However, the PCA argued that the letter did not include any detail of the services in question and that later, repeated attempts to appeal the decisions went nowhere – and the court largely agreed.
"The evidence presented at trial establishes that IBC does not provide providers facing recoupment information about a review of an adverse benefit determination, including the outcome of the review and the evidence that IBC considered in reaching its decision," wrote Kelley, the presiding judge.
At the time of the trial, IBC was changing its recovery and appeal policies as the result of a settlement in another lawsuit, including giving providers 45 to 60 days' notice on statements of remittance of any pending recoupment and a third level of appeal with external review. Those terms will likely apply only to the providers from that lawsuit, though, which prompted Kelley to intervene.
Kelley has ordered the IBC to change its notice and appeals processes, subject to a review by the court and the chiropractors in late April.
IBC is reviewing an appeal, said Karen Godlewski, IBC's public relations manager.
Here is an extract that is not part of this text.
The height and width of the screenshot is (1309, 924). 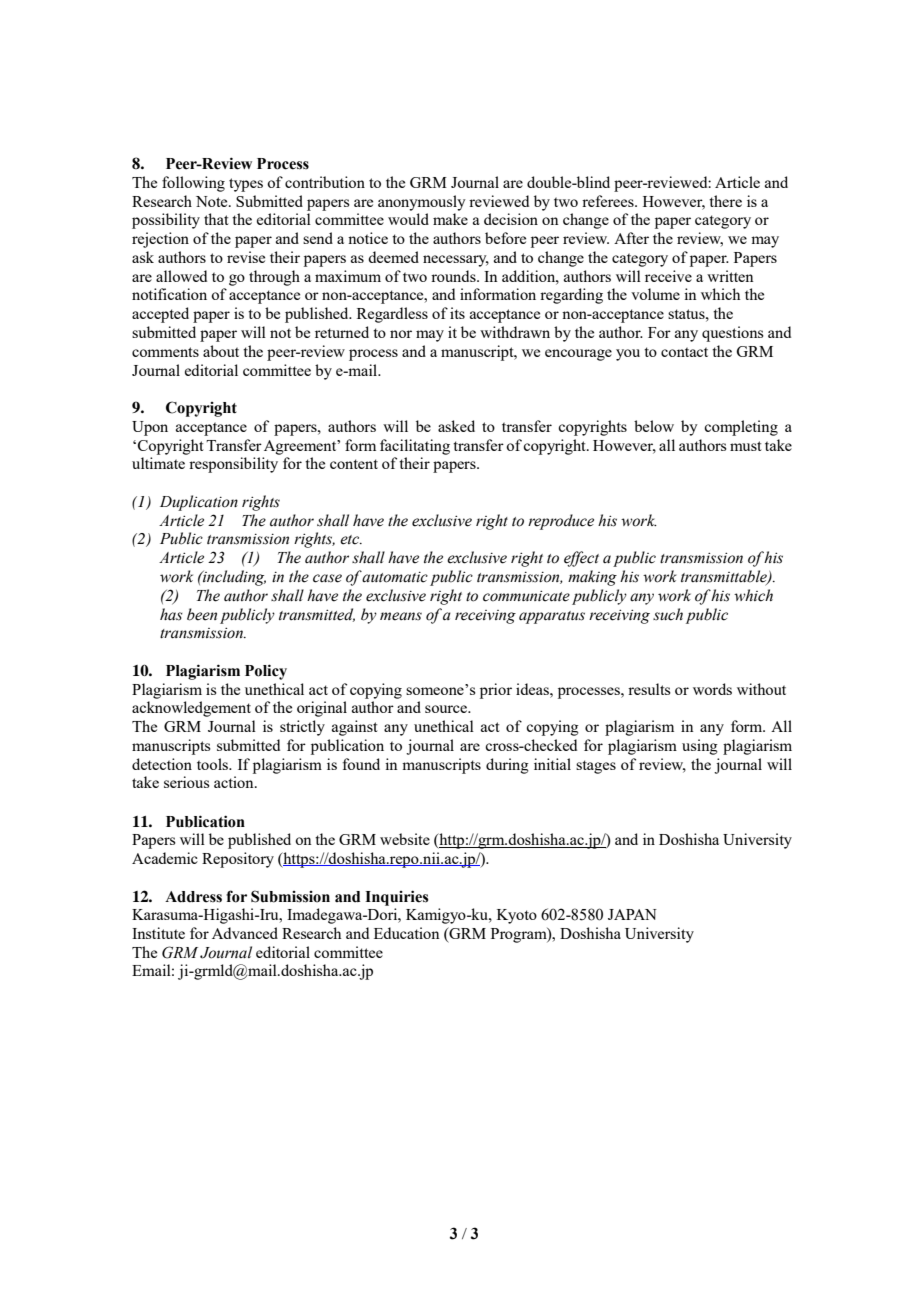 I want to click on contact, so click(x=684, y=352).
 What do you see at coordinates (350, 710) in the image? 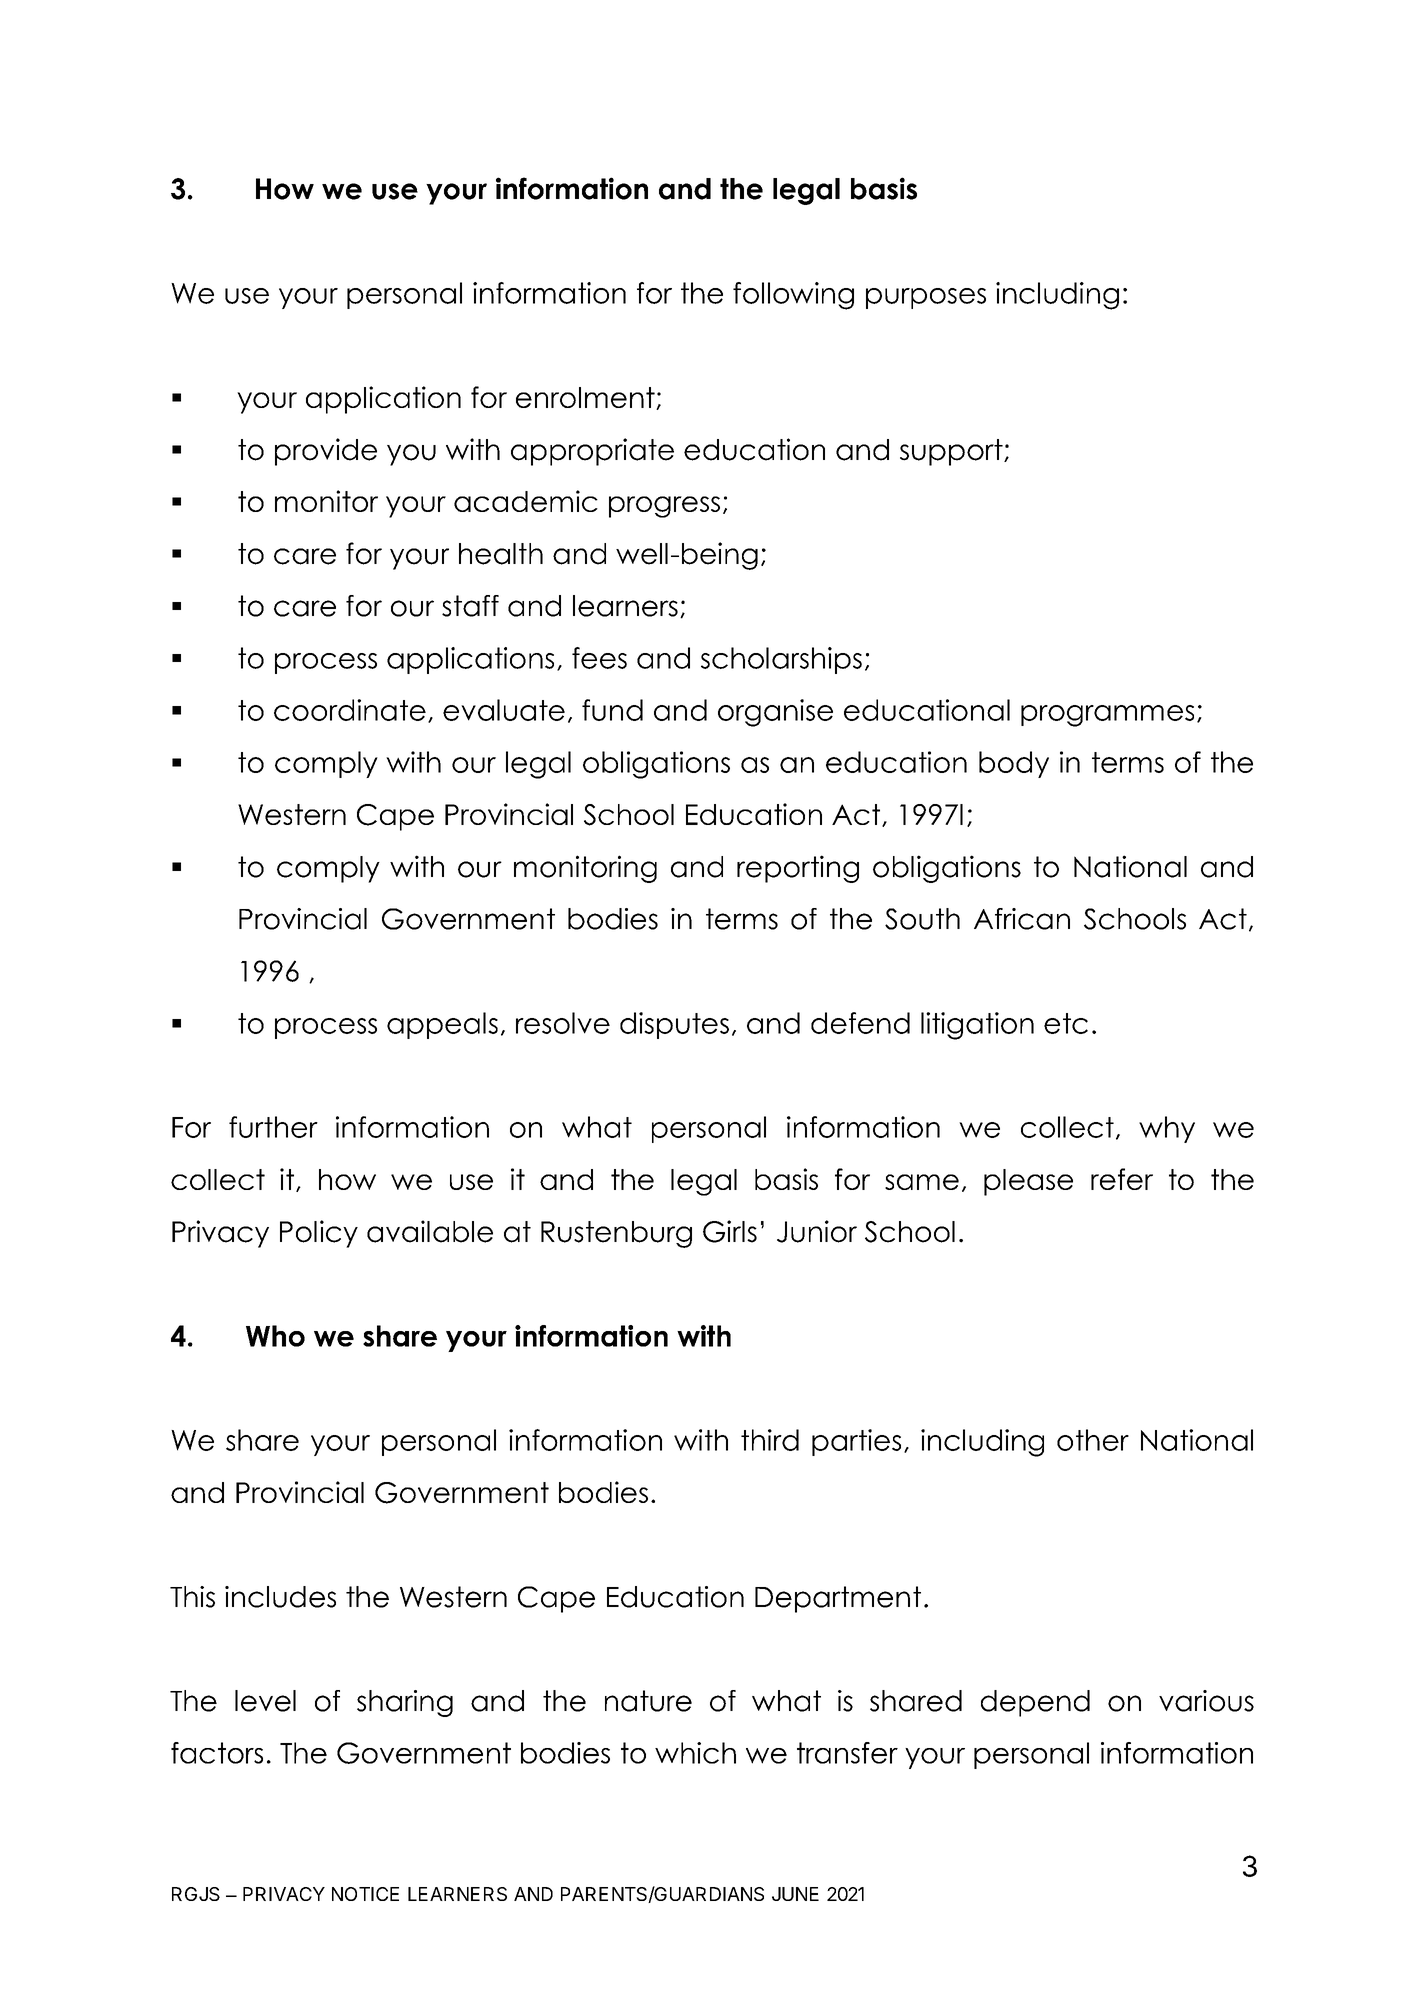
I see `coordinate` at bounding box center [350, 710].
"We are disappointed in the court's decision and disagree with the court's finding that these chiropractors can bring suit under ERISA," Godlewiski wrote in an email to Healthcare Payer News', Healthcare Finance News' sister publication. "Although disagreements can take place between chiropractors and insurers over reimbursement, we believe there are appropriate avenues and guidelines for resolving such disputes, as outlined in IBC's provider claim payment manuals. If those procedures do not provide the desired solution, a contract suit can be brought under Pennsylvania state law but not ERISA."
Along with being the first case in which a court has viewed in-network providers as beneficiaries under ERISA, this case is also the first to see a healthcare association winning ERISA claims at trial.
Zuckerman Spaeder represented the other chiropractors in the suit that led to a settlement with several Blues companies, and is currently involved in ongoing litigation disputing similar payment issues against UnitedHealthcare, Aetna and other insurers.